Nawet jeśli po podjechaniu pod dystrybutor nie widać rękawiczek, warto dobrze sprawdzić

NAWET JEŚLI PO PODJECHANIU POD DYSTRYBUTOR NIE WIDAĆ RĘKAWICZEK, WARTO DOBRZE SPRAWDZIĆ…

Pierwszy raz zwróciłem na to uwagę, gdy musiałem zatankować samochód. Podjechałem na sieciową stację i zaparkowałem obok dystrybutora. Nie znalazłem tam jednak foliowych rękawiczek. Oczywiście chwilowy brak przy jednym ze stanowisk może się zdarzyć. Kłopot jednak w tym, że nie było ich również przy sąsiednich dystrybutorach. Nie zabrałem ze sobą własnych, więc zrezygnowałem i pojechałem na inną stację paliw. Efekt był ten sam.
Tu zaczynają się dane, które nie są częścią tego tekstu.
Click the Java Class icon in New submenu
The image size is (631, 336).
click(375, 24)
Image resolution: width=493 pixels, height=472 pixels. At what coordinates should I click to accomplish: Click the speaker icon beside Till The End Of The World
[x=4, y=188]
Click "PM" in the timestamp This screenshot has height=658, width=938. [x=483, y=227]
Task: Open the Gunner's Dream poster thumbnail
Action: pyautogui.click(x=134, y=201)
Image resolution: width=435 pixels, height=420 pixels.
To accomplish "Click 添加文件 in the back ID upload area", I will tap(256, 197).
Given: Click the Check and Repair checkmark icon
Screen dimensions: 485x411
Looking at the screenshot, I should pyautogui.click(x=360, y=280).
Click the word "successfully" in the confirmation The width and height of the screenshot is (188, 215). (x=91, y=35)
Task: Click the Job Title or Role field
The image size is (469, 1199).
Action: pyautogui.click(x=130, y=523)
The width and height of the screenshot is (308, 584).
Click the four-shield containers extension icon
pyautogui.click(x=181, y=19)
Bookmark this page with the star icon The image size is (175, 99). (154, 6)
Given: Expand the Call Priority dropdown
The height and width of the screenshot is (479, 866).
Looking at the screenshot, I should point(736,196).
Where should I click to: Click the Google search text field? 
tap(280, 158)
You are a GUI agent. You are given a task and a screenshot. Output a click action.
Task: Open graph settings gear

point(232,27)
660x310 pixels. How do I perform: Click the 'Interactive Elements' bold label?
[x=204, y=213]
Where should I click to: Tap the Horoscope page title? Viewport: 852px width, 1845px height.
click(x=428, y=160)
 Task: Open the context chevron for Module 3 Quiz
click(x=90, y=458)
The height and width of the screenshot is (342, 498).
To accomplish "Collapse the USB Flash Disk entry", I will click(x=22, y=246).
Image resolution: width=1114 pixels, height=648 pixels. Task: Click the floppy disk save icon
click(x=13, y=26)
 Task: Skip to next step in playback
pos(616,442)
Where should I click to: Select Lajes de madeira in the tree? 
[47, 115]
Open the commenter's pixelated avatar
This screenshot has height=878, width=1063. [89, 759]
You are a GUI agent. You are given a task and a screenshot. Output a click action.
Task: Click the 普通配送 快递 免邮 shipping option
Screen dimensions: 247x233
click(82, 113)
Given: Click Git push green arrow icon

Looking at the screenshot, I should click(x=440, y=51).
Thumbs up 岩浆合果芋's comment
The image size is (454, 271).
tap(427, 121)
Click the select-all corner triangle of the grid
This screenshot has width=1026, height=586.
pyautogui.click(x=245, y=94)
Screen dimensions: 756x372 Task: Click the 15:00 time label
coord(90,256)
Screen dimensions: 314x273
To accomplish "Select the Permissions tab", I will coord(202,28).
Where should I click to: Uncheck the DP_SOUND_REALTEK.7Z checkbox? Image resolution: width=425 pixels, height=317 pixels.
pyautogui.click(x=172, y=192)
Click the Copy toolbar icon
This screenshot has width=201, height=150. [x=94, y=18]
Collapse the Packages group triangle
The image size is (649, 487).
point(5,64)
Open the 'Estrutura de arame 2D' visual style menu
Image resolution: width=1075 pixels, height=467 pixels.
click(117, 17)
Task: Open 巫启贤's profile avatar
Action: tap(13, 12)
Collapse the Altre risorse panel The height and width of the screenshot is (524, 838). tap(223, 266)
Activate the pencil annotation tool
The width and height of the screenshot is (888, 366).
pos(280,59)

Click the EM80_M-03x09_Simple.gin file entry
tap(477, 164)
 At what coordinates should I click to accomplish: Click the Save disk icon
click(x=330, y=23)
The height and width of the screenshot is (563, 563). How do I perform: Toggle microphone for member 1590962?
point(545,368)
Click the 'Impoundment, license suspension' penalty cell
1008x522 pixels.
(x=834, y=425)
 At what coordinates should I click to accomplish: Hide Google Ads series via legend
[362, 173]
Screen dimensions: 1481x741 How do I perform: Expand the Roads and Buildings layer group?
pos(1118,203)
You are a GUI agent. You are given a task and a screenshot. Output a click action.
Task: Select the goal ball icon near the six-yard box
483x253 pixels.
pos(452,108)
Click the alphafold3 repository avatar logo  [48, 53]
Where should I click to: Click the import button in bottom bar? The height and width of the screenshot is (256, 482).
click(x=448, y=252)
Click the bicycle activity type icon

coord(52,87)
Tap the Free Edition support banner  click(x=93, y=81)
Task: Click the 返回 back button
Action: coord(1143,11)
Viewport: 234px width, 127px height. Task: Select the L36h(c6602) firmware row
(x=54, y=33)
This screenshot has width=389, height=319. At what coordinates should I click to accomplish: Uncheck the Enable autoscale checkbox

Jak się okazało, kłopotów z dostępem do jednorazowych rękawiczek przy dystrybutorach doświadczyła większość członków redakcji i nie dotyczy to tylko Warszawy. Jak to możliwe, że “foliówek” nie ma tam, gdzie były od zawsze? Odpowiedzią na to pytanie jest nie tylko trudność z zamówieniem tego towaru w dobie koronawirusa, ale też ludzka małostkowość.

Gdy dwa dni później poziom paliwa niebezpiecznie zbliżył się do zera, ponownie pojawiłem się na stacji. Rękawiczek wciąż nie było przy dystrybutorach, ale za to pojawiła się kartka, która informowała, że można je znaleźć we wnętrzu budynku. Jak powiedziała mi pracownica stacji, rękawiczki zaczęły znikać w podejrzanie szybkim tempie, co zmusiło załogę do zmian. I te niewiele dały, bo jak stwierdziła kobieta, rękawiczki zniknęły nawet stamtąd.

Kierowcy, którzy przy okazji tankowania “biorą rękawiczki na zapas”, pozbawiają innych zmotoryzowanych możliwości bezpiecznego uzupełnienia stanu paliwa w baku. Zgodnie z zaleceniami opracowanymi przez Polską Izbę Paliw Płynnych klienci powinni korzystać z dystrybutora w jednorazowych rękawiczkach. Jeśli zamierzają przy okazji umyć szyby ogólnodostępnymi szczotkami, powinni założyć rękawice na obydwie dłonie. W razie niedostosowania się klienta do tych zaleceń pracownik stacji powinien zdezynfekować dystrybutor po skorzystaniu z niego przez kierowcę.

Od miesiąca PIPP zaleca, by osoby tankujące LPG pojawiały się na stacji z własnymi rękawicami ochronnymi. Jak się okazuje, ze względu na małostkowość niektórych najlepiej mieć własne rękawiczki także wtedy, gdy chcemy zatankować benzynę czy olej napędowy.